MLB – IS THE PLAYERS UNION BEING SHORT-SIGHTED BY PUSHING BACK FROM PROPOSED PACE-OF-PLAY CHANGES?
While spring training is just getting underway across Arizona and Florida, baseball commissioner Rob Manfred has continued his crusade to endorse the initiatives originally set forth in his inaugural January 2015 Letter to the Fans.
That is, Manfred’s top priority has always been: “to bring more people into our game” and to “consider additional advancements that will continue to heighten the excitement of the game, improve the pace of play and attract more young people”.
Some of the instrumental ways he hoped to do that this coming season was to bring about rules changes including a time clock for pitchers, raising the strike zone, and limiting visits to the mound.
He also said the other more radical changes proposed by the Commissioner’s office are unnecessary given the industry is very healthy as evidenced by the huge revenues it takes in, high attendance numbers, soaring players’ salaries, and team values that have climbed to record levels.
Rather, Clark said that we need to “educate fans” to embrace the game as it’s currently being played.
In response to this, Manfred fired back on Tuesday during a press conference and sounded downright frustrated with what he called a “lack of cooperation” from the union. More importantly, he threatened to impose these new rules changes in 2018 “if an agreement can’t be reached”.
Under baseball’s current labor contract, the Commissioner can alter playing rules only with agreement from the union — unless it gives a one-year notice. After that time, management can make changes on its own.
Manfred said, “I’ve tried to be clear that our game is fundamentally sound, and it does not need to be fixed. At the same time, I think it’s a mistake to stick our head in the sand and ignore the fact that our game has changed, and continues to change.”
Still, he did indicate that he is hopeful for a unilateral agreement with the union.
Clark at least opened the door slightly in an email to the AP: “As I’ve said, fundamental changes to the game are going to be an uphill battle, but the lines of communication should remain open.”
Analysis of this Exchange
Unfortunately, it feels like a powder keg has been ignited over how the sport should be governed as we move into the future.
Manfred senses an urgency that we need to make changes to pace of play and add more action now, before it is too late.
Meanwhile, the players are pushing back because they don’t want to mess with a good thing. Their salaries have been the highest they’ve ever been in the 100+ year sport.
Jason Stark from ESPN also reported on the Baseball Tonight Podcast Tuesday that the players are largely “traditionalists” who don’t want intrinsic changes to the way they played the game all their lives.
But, it feels to me that the overall attitude of the union may be short-sighted.
The fact is, the Commissioner proposes advancements to the game that can only help it in the long run.

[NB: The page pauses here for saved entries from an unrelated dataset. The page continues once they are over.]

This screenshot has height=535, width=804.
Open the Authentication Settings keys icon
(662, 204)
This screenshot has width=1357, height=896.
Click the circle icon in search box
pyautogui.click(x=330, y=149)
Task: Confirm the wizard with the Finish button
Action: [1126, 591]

Just focusing on the here and now may hurt baseball for future generations.
Consider this: Stark also said that there are “4,000 fewer balls put in play since 2009”. At the same time, while the strike zone has not changed in the rule book since then, the strike zone umpires are calling “has dropped 2-3 inches”. That means pitches in that zone are rendered almost “unhittable”, as its very difficult to drive a pitch from below the knees.
Manfred indicated he had sabermetric data to support the idea that raising the strike zone a couple inches would put more balls in play and which ultimately, means more offense.
Also, the average time pitchers took last season in between pitches was 22.7 seconds. Doesn’t sound like a lot on the surface, but baseball wants that limited to 20 seconds. I’ll bet Dodgers reliever Pedro Baez wouldn’t be on board with that. He takes an excruciating 30.2 seconds between pitches!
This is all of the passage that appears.